I hear a lot of interptretations that change the timing of certain pieces. For example, Debussy's Clair de Lune has much longer sustains and shorter faster sections as written, but is not played that way (from what I gather). The rhythms as written already seems improvisational, and there is a story a pianist asked Debussy if he should play the piece freely, and Debussy looked at the floor thinking that was the last time the pianist will be on it. So it seems he was quite adamant on the timing, but why do interpretations I hear differ from the writing, pretty noticably too?


----------



## tdc

I have not heard that story before. Timing is one of the most important ways interpreters can add expressivity to a piece, I think a performer should retain some sense of freedom in this area - within reason and with respect to the over all style of the work. As far as the Debussy piece you mentioned there is a large section with the instruction 'tempo rubato', so this would explain a lot of the different approaches to timing you've noticed.


----------



## Mandryka

...............


----------



## Mandryka

Phil loves classical said:


> I hear a lot of interptretations that change the timing of certain pieces.


 Generally, the more underdetermined an aspect of the music is, the more freely musicians use their discretion. So, for example, relative pitch is quite well specified, but how strong an accent should be, like elapsed time, isn't.

This is just a conventional thing, it's one of the rules of the classical music form of life. It really doesn't matter if Debussy "looked at the floor" - he's just the composer, and the convention has arisen over time that the musician is the final arbiter in such matters. Debussy must have known this when he wrote the music down so he can hardly complain, just as Schubert knew it when he wrote molto moderato in D 960.

A more interesting example is with John Cage's Piano Études, where the relative timing of each etude is specified (they must all last as long as each other) - as far as I know only Sabine Liebner has taken this seriously. So you see, the composer really has no authority about timing in the western classical music tradition.

A similar story for Beethoven in the Hammerklavier, the musicians really don't give a fig for his tempo indications, when it comes to speed they have the right to do what the feel like. As Beethoven knew.


----------



## bharbeke

I'd advise any interpreter to try using the timing marked in the score first. If they can find a way to make it make sense and sound good to them at or near that tempo, stick to it! If playing it that way sparks another idea that sounds better and does not make hash out of the score, then try that.


----------



## martonic

Strict timing is for accompanists. Solo performance is all about "interpretation" - which means, variations in timing and dynamics (and a few other matters such as texture and attack).

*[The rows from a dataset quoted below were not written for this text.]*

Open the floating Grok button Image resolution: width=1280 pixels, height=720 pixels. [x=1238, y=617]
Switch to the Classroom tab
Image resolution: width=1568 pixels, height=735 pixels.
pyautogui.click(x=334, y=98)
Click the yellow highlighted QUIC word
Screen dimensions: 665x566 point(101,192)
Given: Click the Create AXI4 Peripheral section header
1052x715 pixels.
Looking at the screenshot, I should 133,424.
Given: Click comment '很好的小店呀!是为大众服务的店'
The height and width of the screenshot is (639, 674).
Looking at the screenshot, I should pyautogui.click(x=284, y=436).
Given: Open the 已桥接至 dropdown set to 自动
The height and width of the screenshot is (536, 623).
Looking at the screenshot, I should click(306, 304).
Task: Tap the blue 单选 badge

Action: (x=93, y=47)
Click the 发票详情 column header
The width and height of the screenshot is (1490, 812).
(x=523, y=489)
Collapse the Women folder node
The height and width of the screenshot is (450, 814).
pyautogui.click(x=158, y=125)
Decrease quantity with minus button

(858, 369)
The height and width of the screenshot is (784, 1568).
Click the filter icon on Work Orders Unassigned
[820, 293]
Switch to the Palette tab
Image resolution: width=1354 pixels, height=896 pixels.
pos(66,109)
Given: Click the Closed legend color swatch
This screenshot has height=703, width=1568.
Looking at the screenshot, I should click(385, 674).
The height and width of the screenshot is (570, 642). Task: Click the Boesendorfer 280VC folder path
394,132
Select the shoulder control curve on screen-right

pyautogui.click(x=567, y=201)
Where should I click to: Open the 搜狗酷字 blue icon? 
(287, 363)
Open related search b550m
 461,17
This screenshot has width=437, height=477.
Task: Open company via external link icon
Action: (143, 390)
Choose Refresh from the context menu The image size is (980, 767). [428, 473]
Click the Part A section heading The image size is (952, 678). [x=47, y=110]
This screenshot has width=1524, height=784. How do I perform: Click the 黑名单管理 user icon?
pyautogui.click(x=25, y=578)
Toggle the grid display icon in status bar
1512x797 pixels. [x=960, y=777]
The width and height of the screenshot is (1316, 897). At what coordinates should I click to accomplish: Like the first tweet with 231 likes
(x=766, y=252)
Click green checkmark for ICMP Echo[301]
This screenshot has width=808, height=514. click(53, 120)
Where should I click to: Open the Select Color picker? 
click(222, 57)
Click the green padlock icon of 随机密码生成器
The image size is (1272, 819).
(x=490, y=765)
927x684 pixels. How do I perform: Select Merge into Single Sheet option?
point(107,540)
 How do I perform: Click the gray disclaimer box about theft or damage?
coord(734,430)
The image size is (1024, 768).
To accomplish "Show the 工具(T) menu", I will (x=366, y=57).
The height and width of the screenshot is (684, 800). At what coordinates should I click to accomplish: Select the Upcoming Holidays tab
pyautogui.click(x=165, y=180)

Frequently, even for a given performer playing a given piece, these will vary from one performance to the next.

A major criterion of "great music" - IMO - is that it can be performed various ways to suit the mood of the moment, and stir the emotions of the listeners every time.


----------



## parkcy31

Mandryka said:


> Generally, the more underdetermined an aspect of the music is, the more freely musicians use their discretion. So, for example, relative pitch is quite well specified, but how strong an accent should be, like elapsed time, isn't.
> 
> This is just a conventional thing, it's one of the rules of the classical music form of life. It really doesn't matter if Debussy "looked at the floor" - he's just the composer, and the convention has arisen over time that the musician is the final arbiter in such matters. Debussy must have known this when he wrote the music down so he can hardly complain, just as Schubert knew it when he wrote molto moderato in D 960.
> 
> A more interesting example is with John Cage's Piano Études, where the relative timing of each etude is specified (they must all last as long as each other) - as far as I know only Sabine Liebner has taken this seriously. So you see, the composer really has no authority about timing in the western classical music tradition.
> 
> A similar story for Beethoven in the Hammerklavier, the musicians really don't give a fig for his tempo indications, when it comes to speed they have the right to do what the feel like. As Beethoven knew.


It's new to me. thanks for explaination


----------